If this is resolved, would it be something that we can recover from? Would a reinclusion request be necessary?
Also, as I stated, Yahoo and MSN rankings seem unaffected.
| 12:55 am on Mar 27, 2009 (gmt 0)|
OK, just found some files in a folder on the site that were not put there by me. I tried to delete them and they stated:
550 Could not delete package.php: No such file or directory
| 12:58 am on Mar 27, 2009 (gmt 0)|
Before you can name the hack you've got to find it - then you can describe what happened. Yes, you may need to do a reconsideration request. It can't hurt and it could accelerate your recovery in the rankings.
See this discussion for lots more: How Hacked Servers Can Hurt Your Traffic [webmasterworld.com]. It can always be referenced in the Hot Topics area [webmasterworld.com], which is always pinned to the top of this forum's index page.
| 1:09 am on Mar 27, 2009 (gmt 0)|
What now is that you go to your host. How did these files get there? How can we prevent this from happening again?
You've obviously been hacked. More likely your server's been hacked and you just happened to be in the wrong place at the wrong time.
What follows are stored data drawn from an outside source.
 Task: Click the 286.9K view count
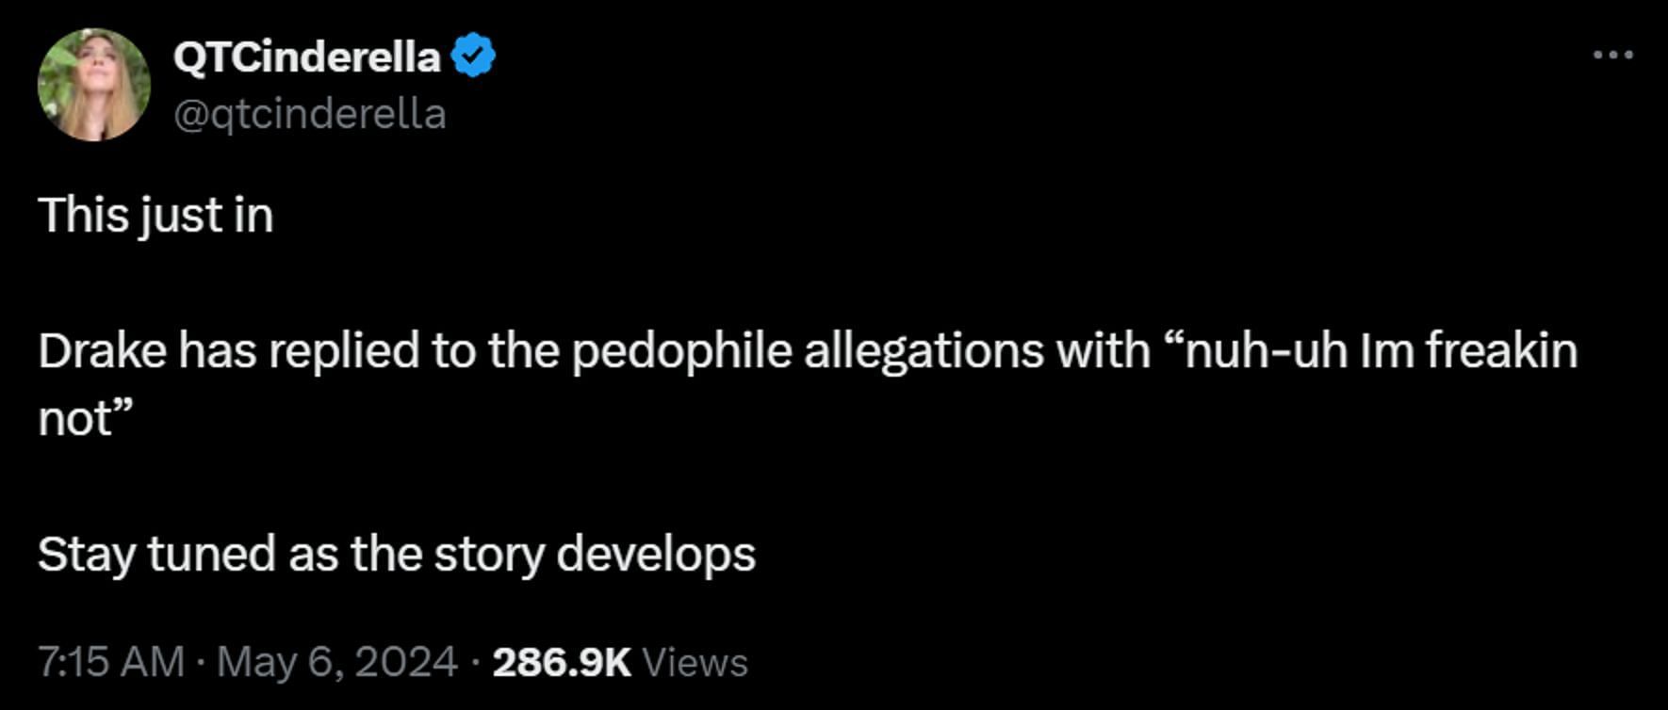coord(561,662)
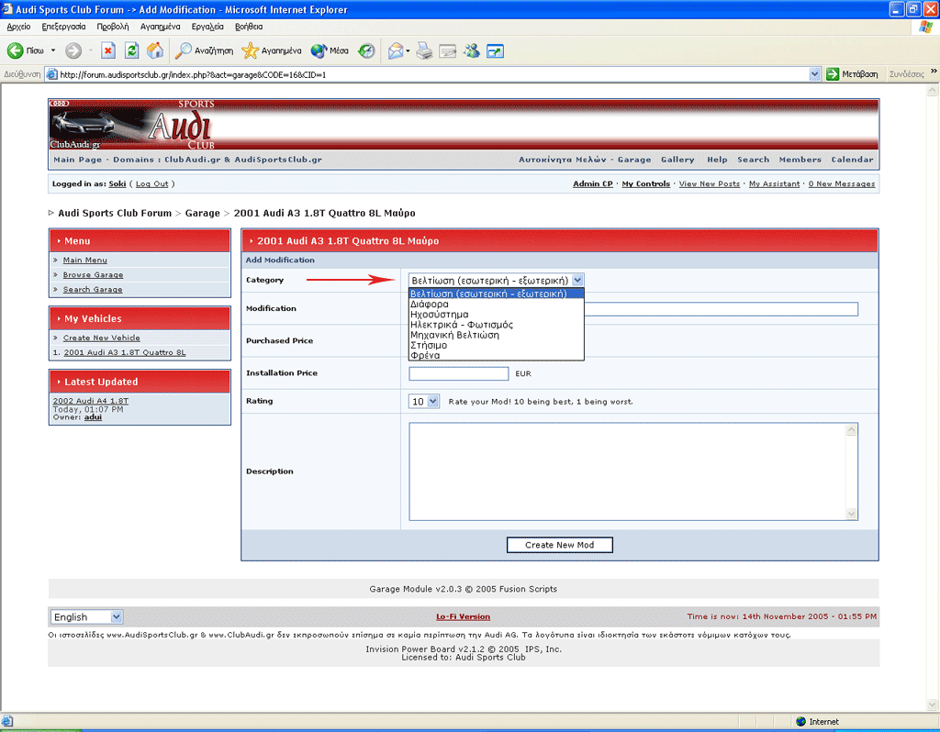Image resolution: width=940 pixels, height=732 pixels.
Task: Click the Browse Garage link
Action: 93,275
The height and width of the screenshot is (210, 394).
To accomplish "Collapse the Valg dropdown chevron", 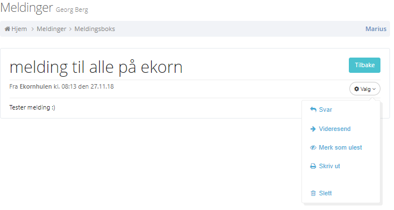I will coord(374,89).
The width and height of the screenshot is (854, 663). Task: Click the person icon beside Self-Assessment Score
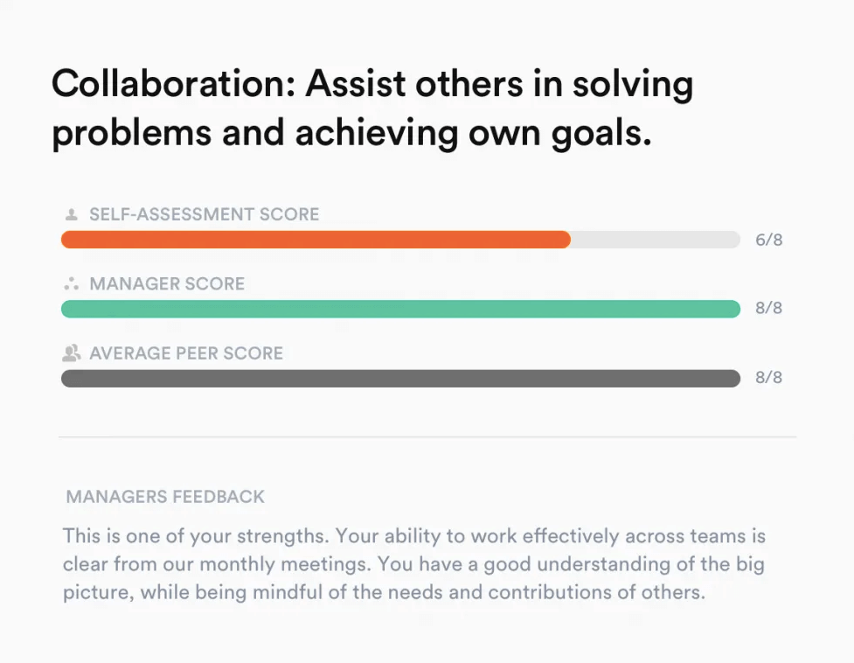72,214
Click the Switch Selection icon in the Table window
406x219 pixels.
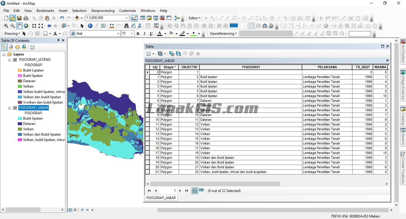pyautogui.click(x=178, y=54)
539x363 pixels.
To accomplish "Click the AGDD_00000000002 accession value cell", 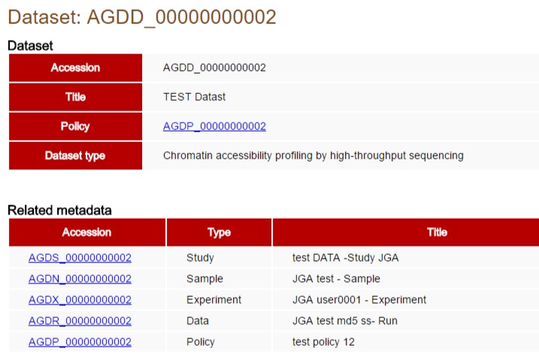I will (214, 68).
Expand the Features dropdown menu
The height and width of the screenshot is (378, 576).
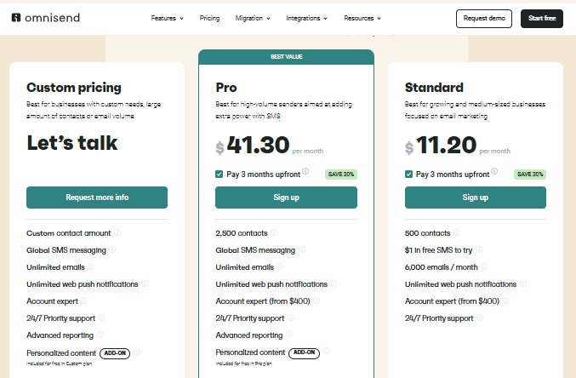[168, 18]
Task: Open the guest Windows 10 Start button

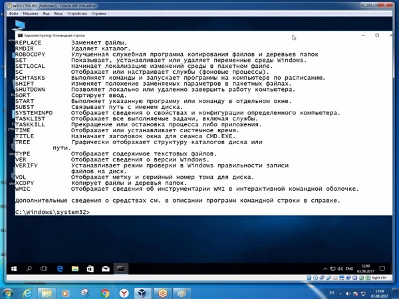Action: pyautogui.click(x=14, y=269)
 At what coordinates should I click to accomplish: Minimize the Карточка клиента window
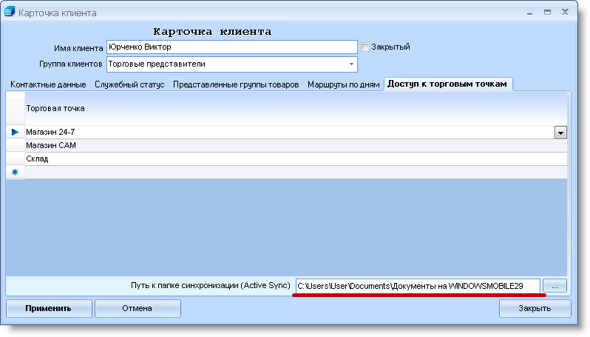pos(527,13)
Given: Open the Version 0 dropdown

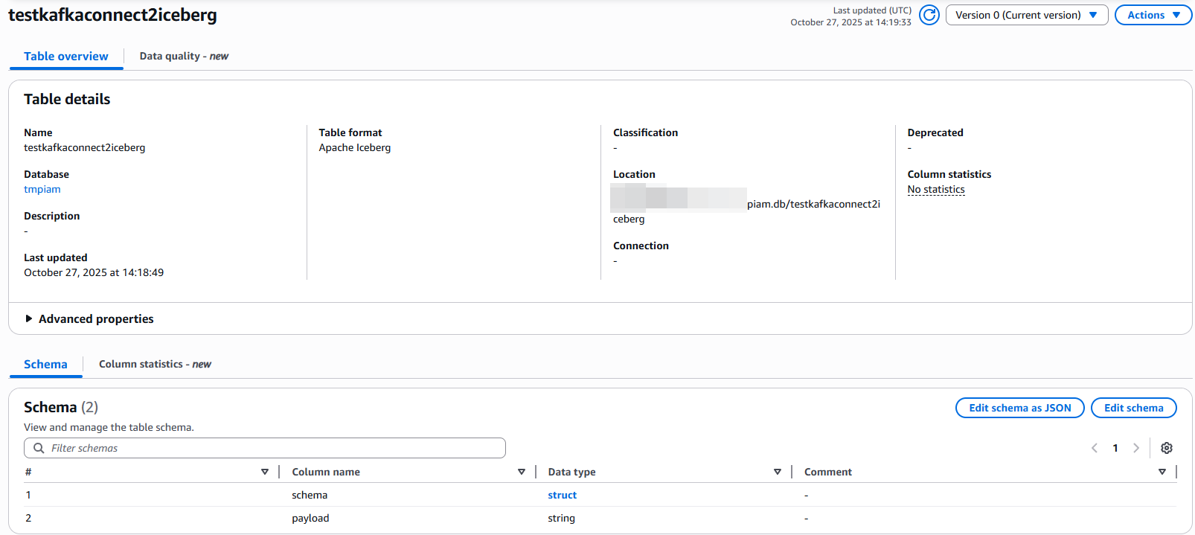Looking at the screenshot, I should coord(1027,15).

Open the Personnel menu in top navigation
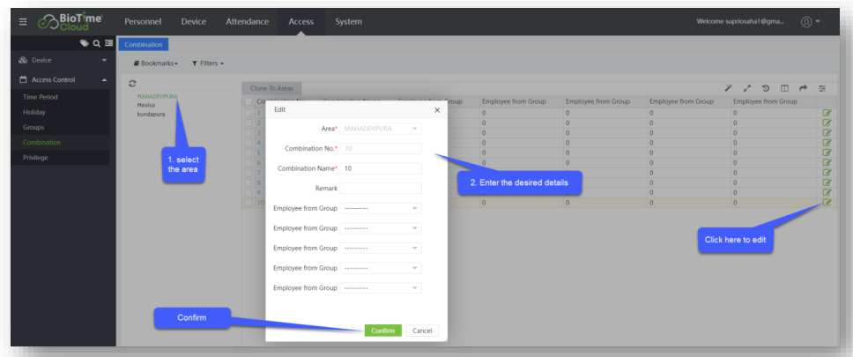142,21
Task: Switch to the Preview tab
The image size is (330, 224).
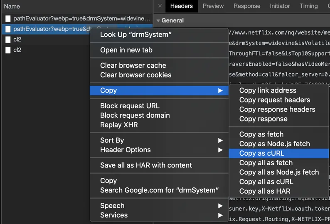Action: click(x=213, y=6)
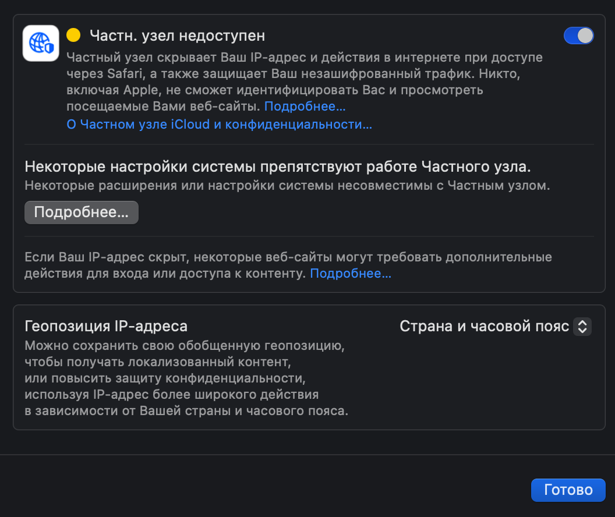Click the Некоторые расширения или настройки subtext

(x=287, y=186)
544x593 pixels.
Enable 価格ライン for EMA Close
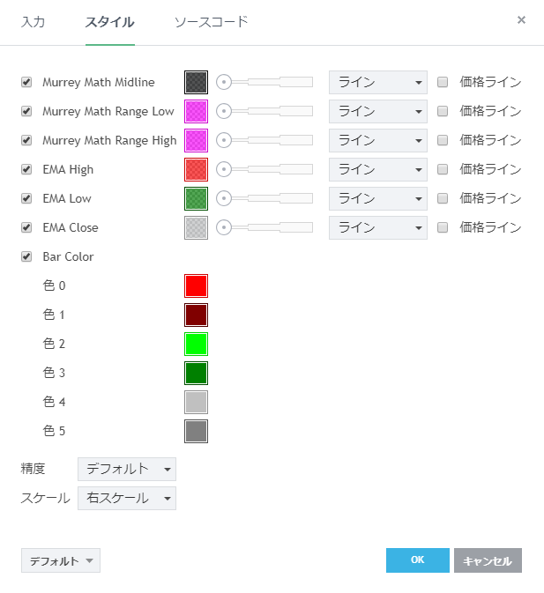click(x=443, y=227)
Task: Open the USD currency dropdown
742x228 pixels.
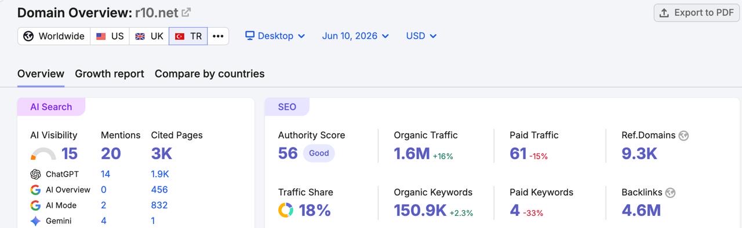Action: pos(421,36)
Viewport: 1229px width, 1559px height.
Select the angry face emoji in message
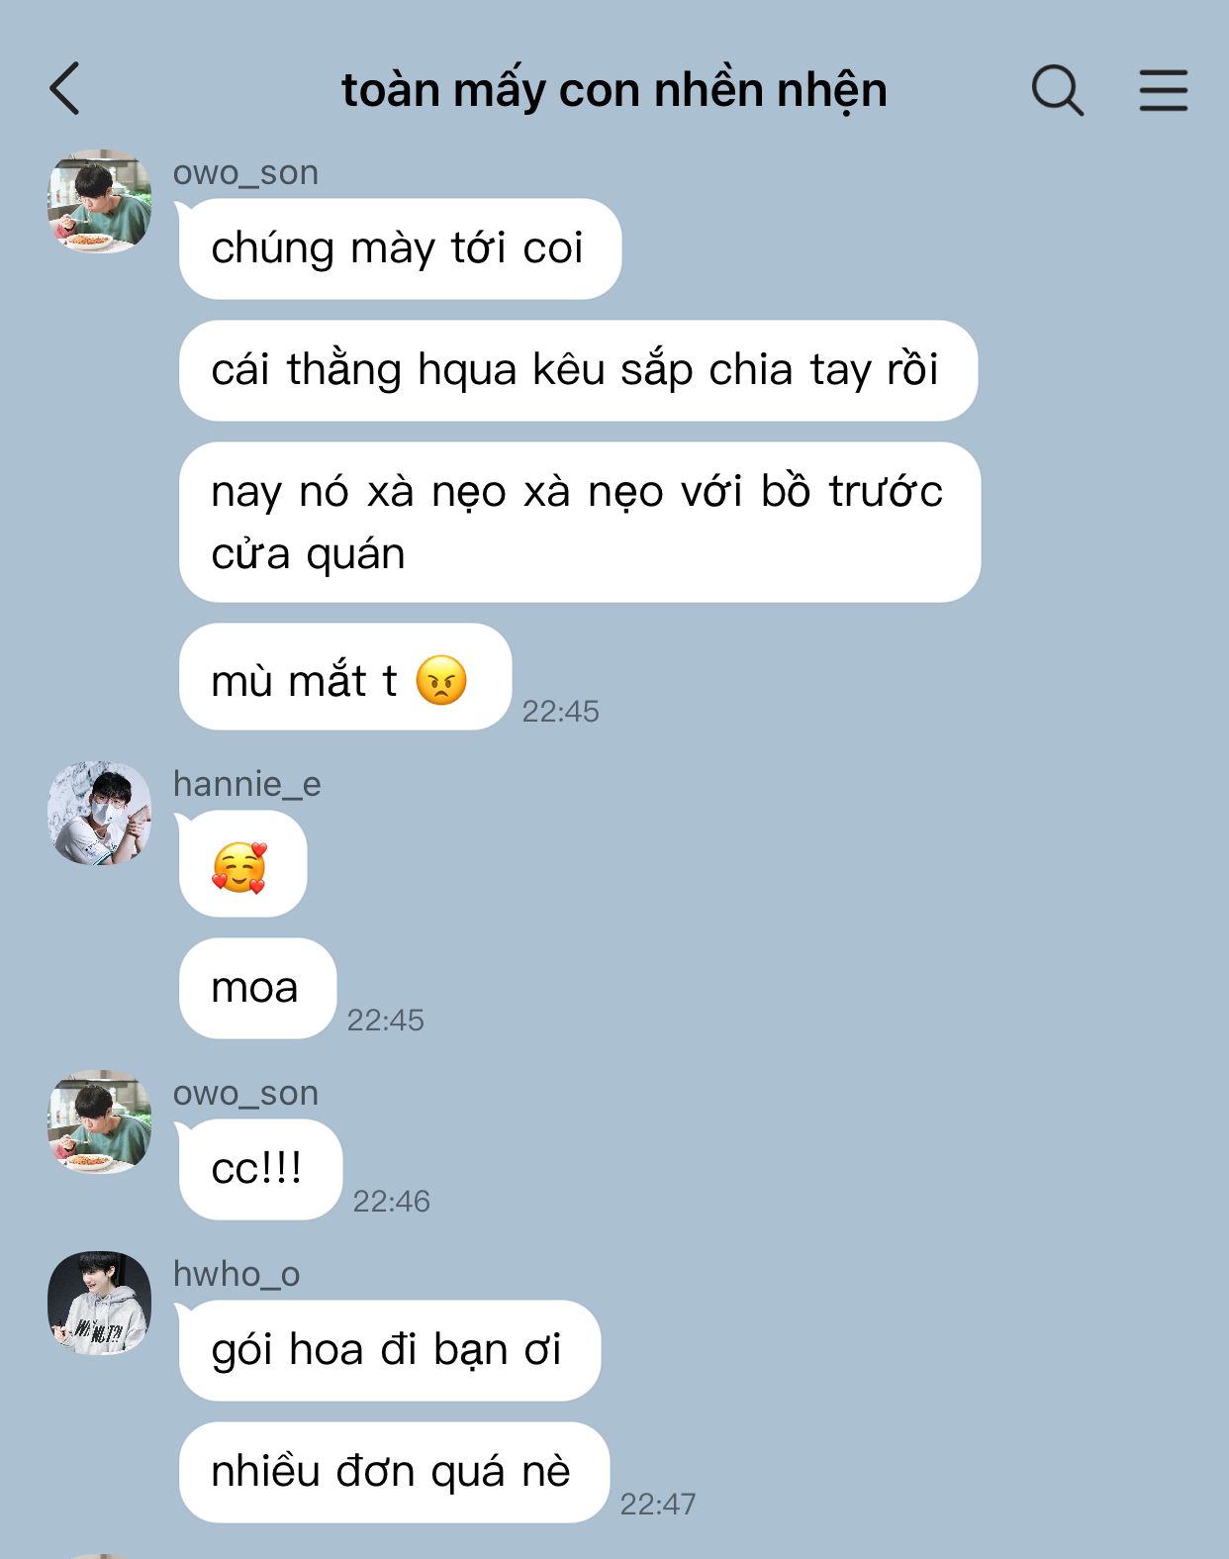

Make them fix it or find better hosting.
| 1:11 am on Mar 27, 2009 (gmt 0)|
In fact I'd go ahead and lose that host anyway...
| 1:30 am on Mar 27, 2009 (gmt 0)|
Try changing the name of the folder so the path is broken
| 1:44 am on Mar 27, 2009 (gmt 0)|
Calling them now! Thanks...
Can someone tell me what causes Google rankings to drop if my landing pages that have ranked so well for ages are still "relevant" to the search query? Is it a penalty of some kind for linking to spammer sites?
| 2:06 am on Mar 27, 2009 (gmt 0)|
That's a good assumption.
| 3:29 pm on Mar 31, 2009 (gmt 0)|
update: a script was installed somehow in a folder on our site that caused Google to see us with spammy redirects. We cleaned them up, tightened the chmod settings and I submitted a removal request to remove this folder from index (it's only a form, not a landing page).
Now our rankings are toggling between the positions we had and #9 or further. How long should I expect this alternating, almost daily fluctuations? Should a reinclusion request be submitted, or is that overkill at this point?
| 3:36 pm on Mar 31, 2009 (gmt 0)|
If you found and cleaned up a server hack - and took steps to prevent future hacks - I would definitely submist a reconsideration request and include those details. It can't hurt, and it may speed your site's recovery.
| 5:20 pm on Apr 1, 2009 (gmt 0)|
Done, will keep you posted of the time frame for recovery.